A controvérsia em análise reside na necessidade de autorização específica da assembleia geral de credores ou do reconhecimento expresso pelo juízo da conveniência da alienação de ativos de sociedade empresária em recuperação judicial, quando tal alienação já está prevista no plano devidamente homologado.
Inicialmente, cumpre destacar que o ajuizamento do pedido de recuperação judicial impõe restrições ao patrimônio da empresa recuperanda, que, a partir desse momento, fica impedida de alienar ou onerar livremente bens e direitos de seu ativo não circulante. A realização de tais atos somente é permitida mediante autorização judicial, após manifestação do comitê de credores ou, na ausência deste, do administrador judicial, cabendo ao magistrado avaliar se a medida contribui ou prejudica a viabilidade da recuperação empresarial.
No entanto, quando a alienação ou oneração do bem estiver expressamente contemplada no plano de recuperação judicial homologado, inexiste a necessidade de nova autorização judicial ou de manifestação dos credores, visto que a deliberação já foi realizada no âmbito do plano aprovado.
No caso concreto, a alienação do imóvel estava expressamente prevista no plano de recuperação homologado, com a devida justificativa quanto à destinação dos recursos obtidos, os quais seriam utilizados para reforço do fluxo de caixa, quitação de passivos originalmente contraídos pela recuperanda e por empresas do mesmo grupo econômico, bem como pagamento de credores trabalhistas, financeiros e operacionais. Ademais, não se questionou o valor da transação, a boa-fé do adquirente ou a existência de qualquer prejuízo à recuperanda ou indício de fraude.
Nessa perspectiva, nos termos do artigo 60, parágrafo único, da Lei nº 11.101/2005, os bens alienados no âmbito do processo de recuperação judicial são transferidos livres de ônus e sem sucessão do adquirente nas obrigações do devedor, conferindo maior segurança jurídica ao investidor interessado na aquisição de ativos de empresas em crise. Esse entendimento é aplicável tanto às alienações judiciais quanto às demais modalidades de venda (REsp 1.854.493/SP, Rel. Min. Moura Ribeiro, Terceira Turma, julgado em 23/8/2022, DJe 26/8/2022).

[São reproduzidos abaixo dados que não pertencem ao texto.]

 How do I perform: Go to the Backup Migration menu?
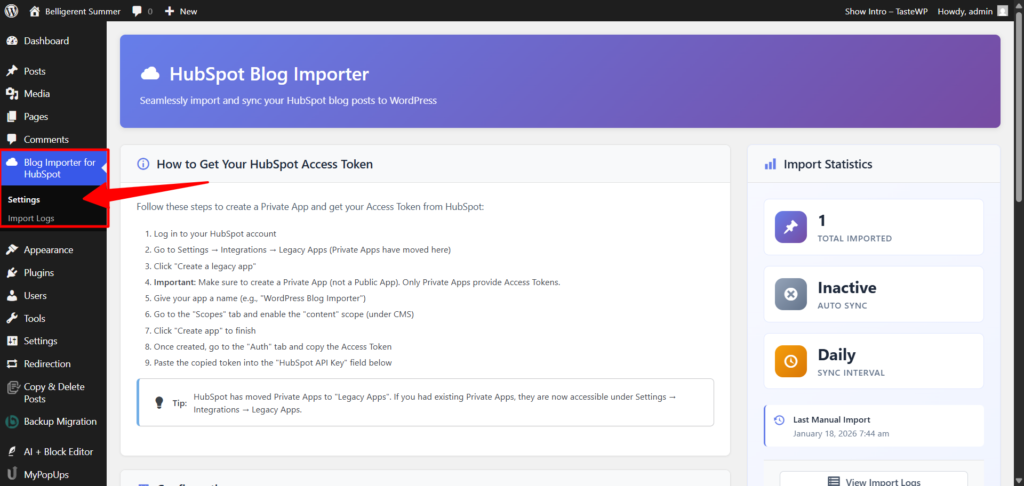point(60,421)
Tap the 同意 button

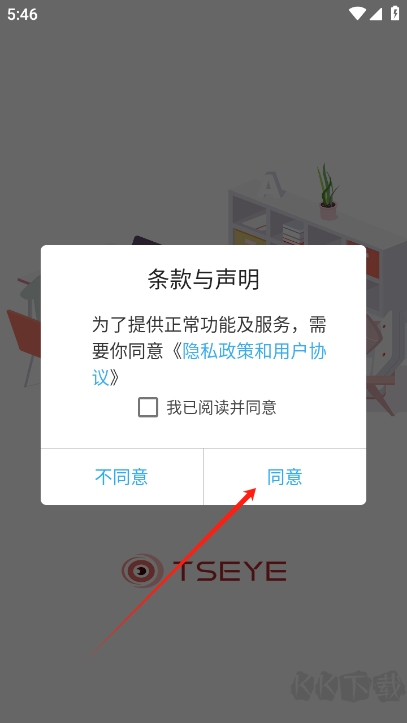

Dessa forma, uma vez consumada a alienação, com o devido recebimento dos valores pela empresa devedora e o registro da escritura pública de compra e venda, impõe-se a manutenção do negócio jurídico, resguardando a segurança jurídica e a boa-fé do terceiro adquirente.
Ademais, o posterior encerramento da recuperação judicial, decorrente da perda superveniente de objeto no que tange à preservação da atividade econômica da recuperanda, reforça a impropriedade de eventual declaração de ineficácia da alienação. Tal medida não beneficiaria a empresa recuperanda e, ao contrário, causaria grave prejuízo ao adquirente, que, em caso de desfazimento do negócio, passaria à condição de credor da massa falida, com reduzidas perspectivas de reaver integralmente o montante desembolsado pela aquisição do imóvel.